My trip to Zimbabwe followed closely after my second 3-week stint in Uganda, so by the time I got on the plane I was ready to take those sleeping drugs and knock myself out for 20 hours. The flight is brutal: 8 hours to Dakar, an 2 hours sitting in the plane on the runway, 8 hours to Johannesburg, layover, and 2 more hours to Zimbabwe. I was pretty nervous about going through customs - I'd been instructed to say I was there on business, but my business in Zim at that time was pretty undercover - so what if somebody started asking questions? I was also nervous about getting all my luggage - certain that little blue suitcase wouldn't make it. God was very gracious - no problems at customs, and all my luggage came through.

My boss met me at the airport full of smiles - he was so happy to finally get some support at our office, I think he would have welcomed Cruella DeVille. We walked out to the parking lot where someone had put a boot on his tire (actually puncturing it)-- we drove home on a leaking tire. My boss told me, "Abigail, here you don't stop at night - no matter what. Also, we don't follow any traffic laws." Ok, I thought - I can do this... maybe. On the way home, a gigantic rat crossed our path - literally the largest rodent I've ever seen. Otherwise, the streets were eerily deserted.
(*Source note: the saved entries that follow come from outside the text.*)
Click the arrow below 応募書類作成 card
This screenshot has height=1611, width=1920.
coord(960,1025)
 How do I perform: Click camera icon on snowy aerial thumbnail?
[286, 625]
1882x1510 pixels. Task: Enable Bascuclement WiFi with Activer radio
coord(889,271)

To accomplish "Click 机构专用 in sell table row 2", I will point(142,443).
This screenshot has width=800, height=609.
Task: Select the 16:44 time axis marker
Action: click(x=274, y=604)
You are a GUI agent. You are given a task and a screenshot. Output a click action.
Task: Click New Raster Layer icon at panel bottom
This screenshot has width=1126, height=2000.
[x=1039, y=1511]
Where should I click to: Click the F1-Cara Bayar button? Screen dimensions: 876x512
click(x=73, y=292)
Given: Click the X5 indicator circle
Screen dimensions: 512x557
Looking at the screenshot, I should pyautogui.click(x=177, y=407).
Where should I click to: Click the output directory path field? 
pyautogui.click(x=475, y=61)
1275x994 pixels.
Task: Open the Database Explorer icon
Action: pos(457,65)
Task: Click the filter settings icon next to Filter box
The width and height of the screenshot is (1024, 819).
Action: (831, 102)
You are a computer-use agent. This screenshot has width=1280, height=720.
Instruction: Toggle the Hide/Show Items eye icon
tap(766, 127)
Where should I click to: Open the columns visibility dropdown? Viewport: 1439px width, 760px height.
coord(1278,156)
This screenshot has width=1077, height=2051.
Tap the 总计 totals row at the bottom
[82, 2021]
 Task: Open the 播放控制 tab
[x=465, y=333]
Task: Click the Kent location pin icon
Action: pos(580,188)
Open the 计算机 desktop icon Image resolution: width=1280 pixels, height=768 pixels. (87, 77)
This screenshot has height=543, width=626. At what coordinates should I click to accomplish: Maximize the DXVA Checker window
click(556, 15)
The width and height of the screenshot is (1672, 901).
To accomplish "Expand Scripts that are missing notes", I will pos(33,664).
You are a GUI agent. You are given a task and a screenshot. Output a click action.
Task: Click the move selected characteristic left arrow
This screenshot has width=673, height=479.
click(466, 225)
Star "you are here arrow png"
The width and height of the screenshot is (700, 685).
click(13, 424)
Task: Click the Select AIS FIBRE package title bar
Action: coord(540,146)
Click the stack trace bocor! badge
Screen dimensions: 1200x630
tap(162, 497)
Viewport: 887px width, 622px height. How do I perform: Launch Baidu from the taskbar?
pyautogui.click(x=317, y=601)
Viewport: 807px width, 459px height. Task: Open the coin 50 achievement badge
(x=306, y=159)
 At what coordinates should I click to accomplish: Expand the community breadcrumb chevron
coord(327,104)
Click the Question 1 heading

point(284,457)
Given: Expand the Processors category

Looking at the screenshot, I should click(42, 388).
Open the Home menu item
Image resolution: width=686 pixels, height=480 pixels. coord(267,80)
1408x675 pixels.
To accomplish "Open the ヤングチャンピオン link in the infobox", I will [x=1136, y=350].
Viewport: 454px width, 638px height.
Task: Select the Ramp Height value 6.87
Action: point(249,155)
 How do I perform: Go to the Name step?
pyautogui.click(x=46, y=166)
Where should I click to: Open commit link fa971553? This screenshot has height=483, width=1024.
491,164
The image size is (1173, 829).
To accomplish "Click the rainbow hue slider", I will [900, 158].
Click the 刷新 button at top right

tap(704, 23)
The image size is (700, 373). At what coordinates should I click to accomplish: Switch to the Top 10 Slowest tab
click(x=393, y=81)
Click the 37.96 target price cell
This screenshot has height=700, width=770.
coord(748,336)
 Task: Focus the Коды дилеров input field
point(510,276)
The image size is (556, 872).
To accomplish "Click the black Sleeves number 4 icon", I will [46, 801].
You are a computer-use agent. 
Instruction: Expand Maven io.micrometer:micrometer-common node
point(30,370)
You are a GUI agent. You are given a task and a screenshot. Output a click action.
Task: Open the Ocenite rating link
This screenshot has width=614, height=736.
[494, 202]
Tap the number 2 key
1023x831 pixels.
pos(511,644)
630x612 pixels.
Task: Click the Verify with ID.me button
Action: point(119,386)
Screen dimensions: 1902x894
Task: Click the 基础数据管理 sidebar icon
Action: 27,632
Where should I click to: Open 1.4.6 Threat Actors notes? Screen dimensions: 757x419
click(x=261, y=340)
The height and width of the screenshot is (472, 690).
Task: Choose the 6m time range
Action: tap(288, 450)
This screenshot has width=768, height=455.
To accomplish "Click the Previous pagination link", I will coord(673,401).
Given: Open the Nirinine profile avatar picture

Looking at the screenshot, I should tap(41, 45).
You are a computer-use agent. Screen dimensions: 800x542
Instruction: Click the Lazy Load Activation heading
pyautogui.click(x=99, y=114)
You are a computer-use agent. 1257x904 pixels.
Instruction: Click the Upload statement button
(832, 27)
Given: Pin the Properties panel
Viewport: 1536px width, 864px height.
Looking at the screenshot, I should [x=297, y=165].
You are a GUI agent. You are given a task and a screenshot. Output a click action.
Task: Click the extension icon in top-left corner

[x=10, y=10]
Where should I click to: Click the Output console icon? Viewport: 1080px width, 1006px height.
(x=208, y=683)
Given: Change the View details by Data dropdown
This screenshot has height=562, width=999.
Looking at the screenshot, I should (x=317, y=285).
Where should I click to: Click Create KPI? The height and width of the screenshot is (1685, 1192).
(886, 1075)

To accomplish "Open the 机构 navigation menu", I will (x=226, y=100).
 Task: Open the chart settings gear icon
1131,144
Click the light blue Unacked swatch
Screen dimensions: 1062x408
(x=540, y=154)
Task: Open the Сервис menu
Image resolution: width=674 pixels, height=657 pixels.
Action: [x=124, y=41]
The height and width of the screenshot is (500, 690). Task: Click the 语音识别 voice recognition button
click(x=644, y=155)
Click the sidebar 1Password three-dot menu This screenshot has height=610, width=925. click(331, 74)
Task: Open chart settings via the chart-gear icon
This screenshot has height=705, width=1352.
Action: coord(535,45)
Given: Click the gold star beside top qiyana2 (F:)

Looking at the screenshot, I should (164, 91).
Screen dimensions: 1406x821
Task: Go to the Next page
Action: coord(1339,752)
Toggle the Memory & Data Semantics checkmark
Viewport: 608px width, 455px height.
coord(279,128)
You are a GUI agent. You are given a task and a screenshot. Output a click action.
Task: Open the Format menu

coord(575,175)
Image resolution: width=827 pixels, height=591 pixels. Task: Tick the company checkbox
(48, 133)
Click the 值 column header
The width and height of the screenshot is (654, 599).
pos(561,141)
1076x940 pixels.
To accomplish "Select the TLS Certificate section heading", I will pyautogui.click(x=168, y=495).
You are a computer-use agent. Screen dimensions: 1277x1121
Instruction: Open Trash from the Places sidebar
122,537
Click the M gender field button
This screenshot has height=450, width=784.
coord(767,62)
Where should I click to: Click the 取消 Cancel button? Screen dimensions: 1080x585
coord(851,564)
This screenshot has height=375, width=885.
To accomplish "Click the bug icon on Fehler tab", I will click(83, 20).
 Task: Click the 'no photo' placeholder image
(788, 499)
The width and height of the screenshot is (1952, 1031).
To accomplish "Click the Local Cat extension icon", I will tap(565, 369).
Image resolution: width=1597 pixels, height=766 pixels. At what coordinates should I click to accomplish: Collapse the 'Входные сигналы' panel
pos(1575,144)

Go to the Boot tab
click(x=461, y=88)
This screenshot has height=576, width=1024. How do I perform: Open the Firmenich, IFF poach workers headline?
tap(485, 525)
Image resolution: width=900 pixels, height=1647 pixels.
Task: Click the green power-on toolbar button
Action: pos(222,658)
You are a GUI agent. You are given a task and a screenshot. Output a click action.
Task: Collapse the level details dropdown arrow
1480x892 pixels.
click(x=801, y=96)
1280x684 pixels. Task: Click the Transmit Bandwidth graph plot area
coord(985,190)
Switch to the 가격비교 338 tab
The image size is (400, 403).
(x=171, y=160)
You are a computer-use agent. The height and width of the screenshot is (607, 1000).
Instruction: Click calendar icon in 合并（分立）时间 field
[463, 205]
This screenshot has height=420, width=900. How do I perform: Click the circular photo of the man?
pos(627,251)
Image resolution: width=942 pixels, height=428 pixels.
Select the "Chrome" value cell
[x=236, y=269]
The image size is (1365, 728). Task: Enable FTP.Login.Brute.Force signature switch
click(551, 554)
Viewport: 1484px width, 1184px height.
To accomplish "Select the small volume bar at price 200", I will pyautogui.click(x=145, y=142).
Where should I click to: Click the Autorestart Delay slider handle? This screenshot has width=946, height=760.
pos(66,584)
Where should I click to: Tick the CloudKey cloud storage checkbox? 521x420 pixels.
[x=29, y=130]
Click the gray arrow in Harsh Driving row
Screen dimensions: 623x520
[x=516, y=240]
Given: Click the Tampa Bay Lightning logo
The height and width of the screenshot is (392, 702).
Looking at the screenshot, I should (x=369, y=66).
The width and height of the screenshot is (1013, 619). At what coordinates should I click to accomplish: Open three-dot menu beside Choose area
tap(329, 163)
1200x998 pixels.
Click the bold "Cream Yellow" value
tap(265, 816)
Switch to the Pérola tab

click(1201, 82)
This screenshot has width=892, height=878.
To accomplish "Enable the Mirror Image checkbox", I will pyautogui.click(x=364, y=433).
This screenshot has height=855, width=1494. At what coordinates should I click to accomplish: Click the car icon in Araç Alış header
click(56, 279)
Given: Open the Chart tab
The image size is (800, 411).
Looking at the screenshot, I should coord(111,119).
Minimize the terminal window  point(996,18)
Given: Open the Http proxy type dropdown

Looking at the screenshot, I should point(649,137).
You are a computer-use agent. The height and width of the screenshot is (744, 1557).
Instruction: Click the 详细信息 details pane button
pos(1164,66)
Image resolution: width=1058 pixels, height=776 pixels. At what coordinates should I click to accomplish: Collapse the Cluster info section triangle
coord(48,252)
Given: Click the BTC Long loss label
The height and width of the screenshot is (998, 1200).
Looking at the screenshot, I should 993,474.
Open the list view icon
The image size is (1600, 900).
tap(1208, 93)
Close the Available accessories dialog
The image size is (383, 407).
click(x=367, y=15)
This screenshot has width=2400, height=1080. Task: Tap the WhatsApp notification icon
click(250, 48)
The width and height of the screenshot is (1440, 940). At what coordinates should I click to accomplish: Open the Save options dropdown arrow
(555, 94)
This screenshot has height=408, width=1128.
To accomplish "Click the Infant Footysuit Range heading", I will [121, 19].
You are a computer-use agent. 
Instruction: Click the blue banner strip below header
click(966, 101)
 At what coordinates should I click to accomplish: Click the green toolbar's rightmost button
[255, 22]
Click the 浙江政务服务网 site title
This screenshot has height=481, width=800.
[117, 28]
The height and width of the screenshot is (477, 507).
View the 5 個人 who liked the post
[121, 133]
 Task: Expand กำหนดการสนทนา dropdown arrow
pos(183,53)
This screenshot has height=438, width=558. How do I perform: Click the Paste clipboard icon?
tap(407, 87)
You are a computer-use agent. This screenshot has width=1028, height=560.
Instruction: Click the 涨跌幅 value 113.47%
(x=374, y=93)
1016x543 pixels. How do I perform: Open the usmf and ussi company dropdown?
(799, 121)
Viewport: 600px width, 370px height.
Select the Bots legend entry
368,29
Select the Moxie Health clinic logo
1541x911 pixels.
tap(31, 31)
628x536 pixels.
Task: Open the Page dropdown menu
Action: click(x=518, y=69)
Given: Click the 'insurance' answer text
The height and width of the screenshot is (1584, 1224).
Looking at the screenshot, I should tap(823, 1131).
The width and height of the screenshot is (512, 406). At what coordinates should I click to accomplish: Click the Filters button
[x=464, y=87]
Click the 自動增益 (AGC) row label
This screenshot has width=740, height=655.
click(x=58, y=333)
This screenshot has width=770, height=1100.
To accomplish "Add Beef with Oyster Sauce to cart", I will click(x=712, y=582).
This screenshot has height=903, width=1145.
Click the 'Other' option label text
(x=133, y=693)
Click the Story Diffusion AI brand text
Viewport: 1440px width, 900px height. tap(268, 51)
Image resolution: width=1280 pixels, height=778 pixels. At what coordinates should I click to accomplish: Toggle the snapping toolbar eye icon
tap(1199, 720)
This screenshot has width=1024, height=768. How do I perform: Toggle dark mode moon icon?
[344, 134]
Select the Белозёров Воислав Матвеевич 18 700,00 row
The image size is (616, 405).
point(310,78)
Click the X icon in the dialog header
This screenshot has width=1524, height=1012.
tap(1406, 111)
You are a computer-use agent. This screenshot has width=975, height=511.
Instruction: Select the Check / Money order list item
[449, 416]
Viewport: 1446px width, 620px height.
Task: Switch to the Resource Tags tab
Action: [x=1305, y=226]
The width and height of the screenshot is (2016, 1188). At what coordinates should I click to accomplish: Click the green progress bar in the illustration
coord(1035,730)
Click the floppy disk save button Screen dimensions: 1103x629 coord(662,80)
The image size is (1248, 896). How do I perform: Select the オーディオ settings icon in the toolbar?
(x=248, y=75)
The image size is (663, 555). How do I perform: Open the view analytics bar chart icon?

I stayed at the Holiday Inn Harare - a strange and almost claustraphobic-feeling hotel. By the end of my visit, the staff all knew me by name. They would greet me in the morning, welcome me back at night, and always call my room during my post-work siesta to ask how I was finding the hotel. I was like - fine, just as fine as I found it 10 minutes ago when you saw me in the lobby. The word supercilious comes to mind.

I went for a couple long walks through the city - and was always struck by what I saw: the infrastructure of a glorious city, past its heyday, and moving into decay and disrepair. I wonder if Ancient Rome had a similar feeling during its decline?

The roads had once been beautiful, but now there are giant potholes which no one bothers to repair. There are traffic lights and gardens and plumbing and bars, but the traffic lights have burnt out, the gardens are overgrown, the pipes get no water, and shelves in the bars are empty. The food is greasy and expensive. I think there was once a beautiful side to this city, but I never found it. I was more impressed by the piles of trash and huge 'cholera puddles.'

Most people who had not fled have this 'hunker-down and survive' attitude. You can tell people are used to an opulant lifestyle - everyone has a car, everyone shops at the upscale markets, loves fresh fruit; they even fly to Johannesburg for shopping weekends. But where were they when the country needed resistors and rebels?

I don't have any pictures to add here because if someone sees you snapping photos, you can get arrested or show up in some scandelous newspaper. I'll add some Victoria Falls photos soon.